Hybrid Generative-Discriminative Training of Gaussian Mixture Models
- Wed, Aug 01, 2018
Recent work has shown substantial performance improvements of discriminative probabilistic models over their generative counterparts. However, since discriminative models do not capture the input distribution of the data, their use in missing data scenarios is limited. To utilize the advantages of both paradigms, we present an approach to train Gaussian mixture models (GMMs) in a hybrid generative-discriminative way. This is accomplished by optimizing an objective that trades off between a generative likelihood term and either a discriminative conditional likelihood term or a large margin term using stochastic optimization. Our model substantially improves the performance of classical maximum likelihood optimized GMMs while at the same time allowing for both a consistent treatment of missing features by marginalization, and the use of additional unlabeled data in a semi-supervised setting. For the covariance matrices, we employ a diagonal plus low-rank matrix structure to model important correlations while keeping the number of parameters small. We show that a non-diagonal matrix structure is crucial to achieve good performance and that the proposed structure can be utilized to considerably reduce classification time in case of missing features. The capabilities of our model are demonstrated in extensive experiments on real-world data.
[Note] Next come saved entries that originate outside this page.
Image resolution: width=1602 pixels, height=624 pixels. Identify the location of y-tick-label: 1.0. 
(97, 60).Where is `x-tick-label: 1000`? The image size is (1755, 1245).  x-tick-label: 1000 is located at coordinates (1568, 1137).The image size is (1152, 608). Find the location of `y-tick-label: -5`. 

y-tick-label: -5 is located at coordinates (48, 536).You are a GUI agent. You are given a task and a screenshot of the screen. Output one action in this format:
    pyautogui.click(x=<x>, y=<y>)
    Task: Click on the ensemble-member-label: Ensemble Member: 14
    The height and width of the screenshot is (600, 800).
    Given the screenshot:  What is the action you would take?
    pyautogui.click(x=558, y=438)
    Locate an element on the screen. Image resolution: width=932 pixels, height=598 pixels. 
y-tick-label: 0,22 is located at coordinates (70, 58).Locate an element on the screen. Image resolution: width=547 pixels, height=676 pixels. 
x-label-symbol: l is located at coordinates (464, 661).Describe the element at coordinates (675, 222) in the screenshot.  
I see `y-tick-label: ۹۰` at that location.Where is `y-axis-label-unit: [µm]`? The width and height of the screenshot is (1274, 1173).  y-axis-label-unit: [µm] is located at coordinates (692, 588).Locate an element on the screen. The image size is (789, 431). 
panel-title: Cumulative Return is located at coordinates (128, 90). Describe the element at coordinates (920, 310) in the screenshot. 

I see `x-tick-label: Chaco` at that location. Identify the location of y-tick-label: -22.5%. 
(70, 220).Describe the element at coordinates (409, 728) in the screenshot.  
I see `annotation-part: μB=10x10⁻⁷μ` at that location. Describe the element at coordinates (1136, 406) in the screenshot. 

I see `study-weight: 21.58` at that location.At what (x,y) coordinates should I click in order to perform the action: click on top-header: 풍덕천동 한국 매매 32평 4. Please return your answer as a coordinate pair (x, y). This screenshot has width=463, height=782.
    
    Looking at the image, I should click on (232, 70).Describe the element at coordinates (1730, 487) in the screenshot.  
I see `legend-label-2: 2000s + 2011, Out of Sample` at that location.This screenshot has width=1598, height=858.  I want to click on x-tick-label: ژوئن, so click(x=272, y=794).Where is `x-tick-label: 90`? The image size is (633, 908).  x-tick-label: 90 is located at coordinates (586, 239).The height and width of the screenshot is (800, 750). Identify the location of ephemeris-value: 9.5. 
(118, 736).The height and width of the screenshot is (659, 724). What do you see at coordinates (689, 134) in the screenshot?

The top figures show how the generative-discriminative trade-off parameter influences the log-likelihood per sample (top left) and the classification error (top right) on MNIST. The log-likelihood shows how well the data is fit and it increases as the trade-off parameter favors the generative aspect of the model. For small values (discriminative), the model overfits the data as there is a small training error but a high validation error. For large values (generative), the model underfits the data as both training error and validation error are high. An intermediate value, where both the generative and discriminative aspects are considered, appears to be just right. The bottom figures show images sampled from hybrid GMMs for several trade-off parameters. The generative characteristics of the model are completely abandoned for discriminative training (a) and the sampled images are hard to identify. As the generative aspect is increased from (b) to (d), the sampled images look more natural. The images in (e) are sampled from a purely generative model with diagonal covariance matrices. The images appear noisy since correlations, causing neighboring pixels to have similar intensities, are not modeled. This shows that modeling correlations is important.
Code for the experiments is available online.